NASA's Juno Spots Ingredients for Life on Jupiter’s Largest Moon

The seawater residue found on Ganymede contain several types of salt and possibly organic compounds called aldehydes, a precursor to the building blocks of life.

A grayscale moon with a cracked icy surface on a black background

A mess of salt and organic chemicals splattered across the ice on Ganymede could be a hint that its hidden ocean contains the right stuff for life.

NASA’s Juno mission recently revealed that the surface of Jupiter’s largest moon is dotted with salts and organic chemicals (i.e. hydrogen and carbon — not always related to life but definitely a prerequisite). Planetary scientist Federico Tosi, of Italy’s National Institute for Astrophysics, and his colleagues say those patches of minerals could be evidence of water mingling with rock on the seafloor and mixing all sorts of nutrients into the alien moon’s ocean. And that could be a very good sign for habitability.

Tosi and his colleagues published their findings in the journal Nature Astronomy.

The Juno spacecraft’s Junocam instrument captured this detailed photo of Jupiter’s icy moon Ganymede during a June 2021 flyby.


Ganymede: Surprisingly Hospitable

If your eyes worked like an infrared spectrometer, the world would look very different. Every chemical element and compound emits, absorbs, and reflects light in different wavelengths, so you could glimpse a substance’s chemical makeup just by looking at it.

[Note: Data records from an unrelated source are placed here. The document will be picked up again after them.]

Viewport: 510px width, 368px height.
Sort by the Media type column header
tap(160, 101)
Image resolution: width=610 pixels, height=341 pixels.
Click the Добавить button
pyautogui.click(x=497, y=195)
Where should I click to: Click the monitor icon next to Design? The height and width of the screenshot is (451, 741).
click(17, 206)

During a June 2021 flyby of Ganymede, NASA’s Juno spacecraft used its own infrared eyes, a spectrometer named the Jovian Infrared Auroral Mapper (JIRAM), to measure the components of the moon’s icy surface. Tosi and his team studied the JIRAM data and found the chemical fingerprints of several different salts and maybe even organic molecules called aldehydes.

“This suggests we are seeing the remnants of a deep ocean brine that reached the surface of this frozen world,” says Juno principal investigator and study co-author Scott Bolton in a statement.

Beneath its 95-mile-thick layer of ice, Ganymede is hiding an ocean 60 miles deep. Picture a world about the size of Mercury, with an ocean ten times deeper than Earth’s Challenger Deep trench, and then cover that deep alien ocean with ice 50 times thicker than the Laurentide Ice Sheet that covered North America during the last Ice Age.

It may not sound welcoming, but there may be some surprises lurking beneath the ice.

An Ocean To Call Home?

To have a livable ocean, you need more than just liquid water; you also need salts, other electrolytes, and nutrients like phosphates. Those ingredients get mixed into seawater when water covers rock or flows through networks of pores in the rock.

Juno’s recent findings suggest that at some point in its history, Ganymede’s oceans had at least some of those nutrients — and it’s just one of several icy worlds in our outer Solar System that may contain ingredients for habitability (and possibly even for life). James Webb Space Telescope data recently revealed carbon dioxide on the surface of Saturn’s moon Europa, and mixtures of salts and organic compounds have been spotted in an eruption on Saturn’s moon Enceladus and in a crater on dwarf planet Ceres.

For now, Earth remains an outlier when it comes to life in our Solar System, but perhaps we need to keep looking before we say anything for certain.